Apoye mis manos contra la pared y el miedo  se apodero  de mi, padecía de fobia a la oscuridad desde la infancia, sabía que era un trauma mal  curado  y sin embargo no conseguía hacerle frente.  El miedo me bloqueaba  y no podía pensar con claridad. Paralizada como una estatua,  intentaba controlar  las palpitaciones que me acontecían,  precipitándome a un ataque de nervios  si no se reponía la energía eléctrica. A mi  lado sentía como se movían  mis dos compañeros,  escuchaba a Aron hablar, uno de los dos encendió un mechero de gasolina.

Yo, no podía gesticular palabra alguna, permanecía vinculada a la pared con los ojos cerrados  y exhalando  el aire de tal manera  que,  casi rozaba el  punto de reventarme los pulmones y el corazón parecía que se me iba a salir. Ardilla al verme así, me asesto un puñetazo en el hombro,  para desbloquearme  mientras insistía en que me tranquilizase. 


Bajo las sombras tenues, que se dibujaban  en el halo que proyectaba la frágil luz del mechero,  al final del prolongado pasillo, vimos una silueta que  se paró a media altura entre nosotros y la salida.  El mechero   resbaló de las manos de Alberto,  pero permaneció encendido  en el suelo,  modificando y alargando mas las sombras, alguien se acercaba  desde la boca del corredor. 

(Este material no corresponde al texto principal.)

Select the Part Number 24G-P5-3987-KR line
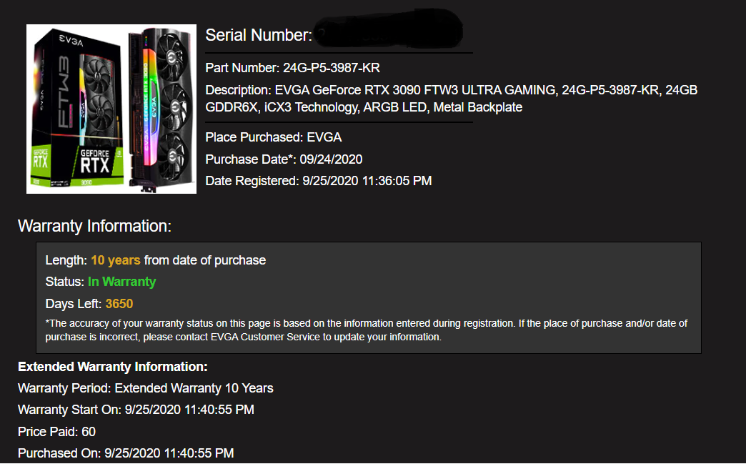This screenshot has height=464, width=746. point(292,69)

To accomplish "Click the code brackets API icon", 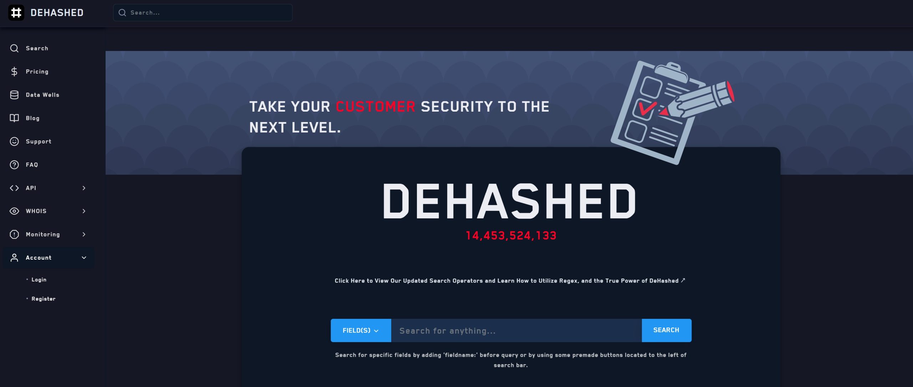I will 14,188.
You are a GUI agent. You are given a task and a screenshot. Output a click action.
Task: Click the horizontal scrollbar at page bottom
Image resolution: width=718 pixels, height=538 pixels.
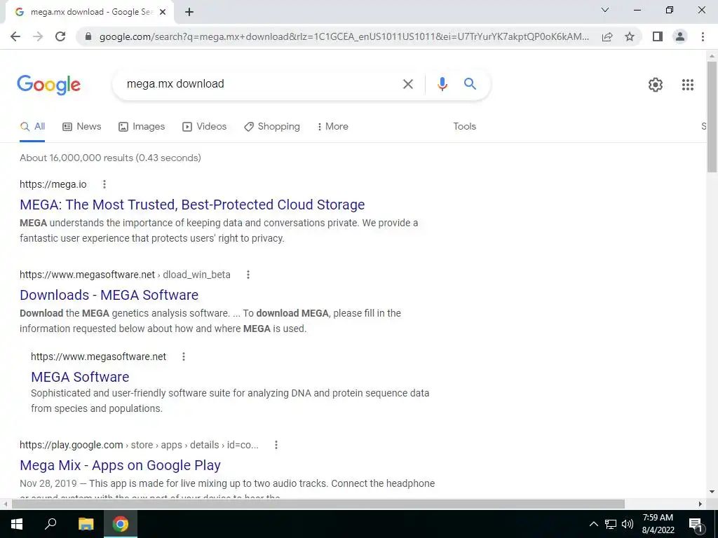pyautogui.click(x=318, y=504)
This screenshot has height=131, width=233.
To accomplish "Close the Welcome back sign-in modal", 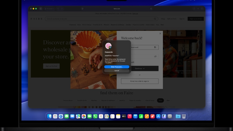I will pyautogui.click(x=160, y=33).
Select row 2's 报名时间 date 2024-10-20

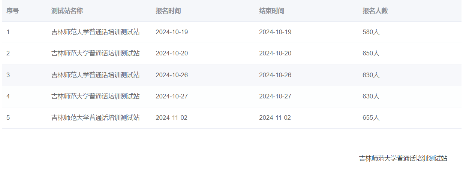172,54
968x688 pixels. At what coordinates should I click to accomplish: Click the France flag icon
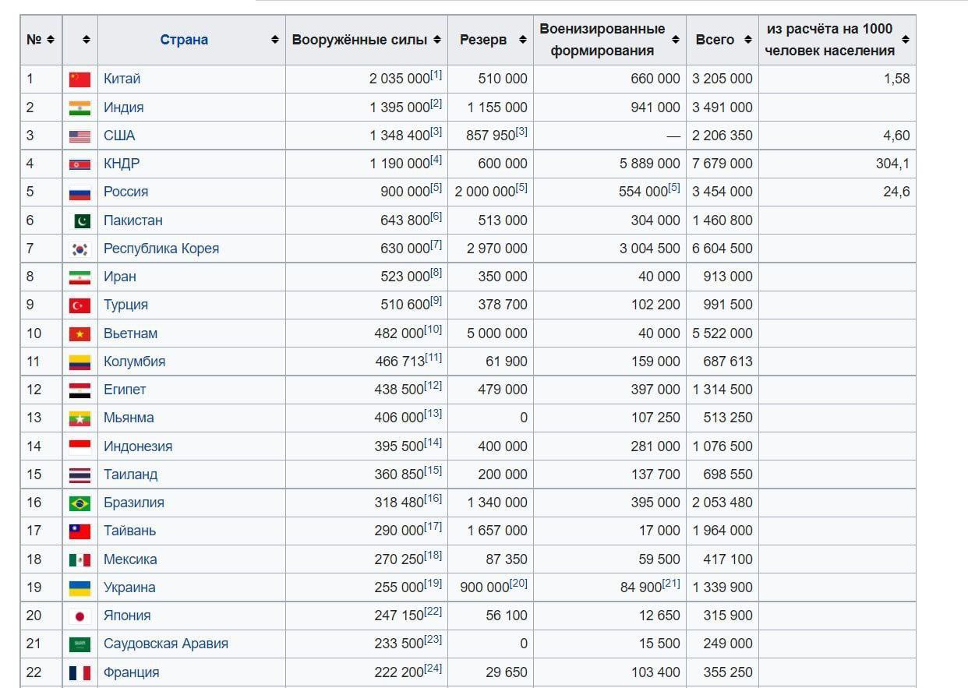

Llamamos por Raquel  o Mará,  que eran otras dos de las compañeras. Al ver que no respondían, alterados retrocedimos sobre nuestros pasos  y penetramos de nuevo en la cocina, de alguna manera de la que no fui consciente Aron, recupero el mechero del suelo  en un visto y no visto, gracias a ese gesto intuitivo  de él no nos quedamos de nuevo a oscuras. Aunque los tres sabíamos que el mechero dejaría en cualquier momento de alumbrarnos, cerramos la puerta tras nosotros  y el portador de la luz, deposito el mechero en la mesa de madera  que presidia la estancia.